Earlier this week I had the opportunity to speak with an adoptive parent about some of the things the children who come into our home's via foster care and adoption may face. He made a profound comment, one I have been pondering ever since. He said,
"We must meet the child at their level, too many parents expect the child to come to their level before they can work together."
Many of the struggles people with FASD and their parents have is due to the caregiver expecting more than their child can give. We have a standard of behavior that we expect everyone to meet and when someone fails to do so, we become frustrated. Before I learned about FASD and attachment disorders, I never thought about the frustration endured by those unable to meet the unspoken rules of society.

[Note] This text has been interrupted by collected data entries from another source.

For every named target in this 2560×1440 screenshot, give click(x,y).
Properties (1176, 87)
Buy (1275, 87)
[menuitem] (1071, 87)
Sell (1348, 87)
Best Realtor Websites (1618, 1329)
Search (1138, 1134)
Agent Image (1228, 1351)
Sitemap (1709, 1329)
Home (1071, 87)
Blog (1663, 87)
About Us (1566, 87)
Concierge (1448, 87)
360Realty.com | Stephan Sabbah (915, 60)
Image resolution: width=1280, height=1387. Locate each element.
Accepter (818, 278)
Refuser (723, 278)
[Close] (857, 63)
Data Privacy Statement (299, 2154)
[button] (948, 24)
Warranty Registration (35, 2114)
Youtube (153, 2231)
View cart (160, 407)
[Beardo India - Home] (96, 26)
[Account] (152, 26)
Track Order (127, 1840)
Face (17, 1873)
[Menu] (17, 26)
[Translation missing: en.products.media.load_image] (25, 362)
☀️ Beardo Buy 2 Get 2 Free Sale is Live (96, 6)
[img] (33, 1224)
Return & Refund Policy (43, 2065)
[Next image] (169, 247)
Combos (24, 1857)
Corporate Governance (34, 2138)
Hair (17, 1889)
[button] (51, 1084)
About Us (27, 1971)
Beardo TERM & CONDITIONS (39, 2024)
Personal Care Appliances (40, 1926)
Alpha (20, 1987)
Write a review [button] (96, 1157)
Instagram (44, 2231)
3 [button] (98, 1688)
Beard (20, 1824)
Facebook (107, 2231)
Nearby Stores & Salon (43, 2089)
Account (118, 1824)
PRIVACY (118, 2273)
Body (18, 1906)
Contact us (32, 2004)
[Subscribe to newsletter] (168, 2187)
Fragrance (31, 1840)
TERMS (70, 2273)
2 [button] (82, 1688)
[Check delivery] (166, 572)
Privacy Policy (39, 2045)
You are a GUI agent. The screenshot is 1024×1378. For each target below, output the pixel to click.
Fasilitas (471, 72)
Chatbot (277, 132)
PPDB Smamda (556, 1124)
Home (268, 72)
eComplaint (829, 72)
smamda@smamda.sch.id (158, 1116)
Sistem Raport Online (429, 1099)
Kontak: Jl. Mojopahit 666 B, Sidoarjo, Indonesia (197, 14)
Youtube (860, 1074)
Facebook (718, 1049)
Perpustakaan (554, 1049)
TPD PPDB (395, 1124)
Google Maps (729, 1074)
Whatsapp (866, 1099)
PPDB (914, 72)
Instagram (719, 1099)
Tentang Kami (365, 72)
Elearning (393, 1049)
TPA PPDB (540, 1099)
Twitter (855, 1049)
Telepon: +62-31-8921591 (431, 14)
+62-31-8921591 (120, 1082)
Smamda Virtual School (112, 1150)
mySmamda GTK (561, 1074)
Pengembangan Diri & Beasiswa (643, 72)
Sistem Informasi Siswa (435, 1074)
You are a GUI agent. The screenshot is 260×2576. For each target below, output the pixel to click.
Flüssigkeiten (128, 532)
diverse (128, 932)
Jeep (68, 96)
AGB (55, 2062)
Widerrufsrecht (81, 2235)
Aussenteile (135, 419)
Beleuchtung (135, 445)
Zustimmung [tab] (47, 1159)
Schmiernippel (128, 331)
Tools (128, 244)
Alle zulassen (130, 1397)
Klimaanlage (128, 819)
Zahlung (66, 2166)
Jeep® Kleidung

In Joseph's eyes everyone is a friend. He knows that he is not supposed to talk to strangers but that didn't stop him from doing just when we were out grocery shopping. For a long time that used to annoy me, why did he always disobey? We would go over the "rules" before going in to the store, he seemed to understand them but without fail he did exactly what I told him not to! I finally realized "don't talk to stranger's" is too complex a command so I broke it down to, "You may not talk to anyone unless mom speaks to them first." Joseph does best as a follower, when all he had to do was follow my lead, he was fine. I had to meet him at his level of understanding.
When B came to live with us, we parented him just like we parented Tristan. We thought all children can "handle" love, we didn't know love can be scary and painful. B cringed when we put a hand on his shoulder and acted out if we praised him. His therapist told me we need to give love in smaller doses to avoid triggering a reaction. I couldn't thank him for picking up his toys without a rage, so I said to no one in particular, "I am glad I have a boy who picks up his toys," that was still too intense so I backed up even further and said, "Daddy, B picked up his toys today." I said it when he was in the vicinity so he heard me say it but it wasn't directed at him. The poor child was terrified of love. We needed to meet him where he was emotionally even if it was a long way from what we envisioned when we brought him into our home.
Kiana has trust issues which have been multiplied by PANDAS. I look back on all the talks and all the therapeutic parenting we have done and sometimes I am tempted to become frustrated. Why aren't we making more progress, things should be better by now! But I must remember, this is where Kiana is in her healing, I must meet her there and work from that point, not from the place where I think we should be, nor from the place a child who has never endured early childhood trauma would be.
Sometimes as parents, we look at all we have poured into our children and despair when we see how far we have to go but you cannot hurry healing. It will come at it's own time and pace. There are some things that will never be like you envisioned them when you began fostering or adopted a child but creating a child who fits into your family seamlessly, isn't what this is all about. It is about healing, about meeting the child where they are and providing the love, nurture and teaching in ways they can grasp and internalize. It is about a love that may look very different than anything you envisioned when you opened the doors of your heart and home.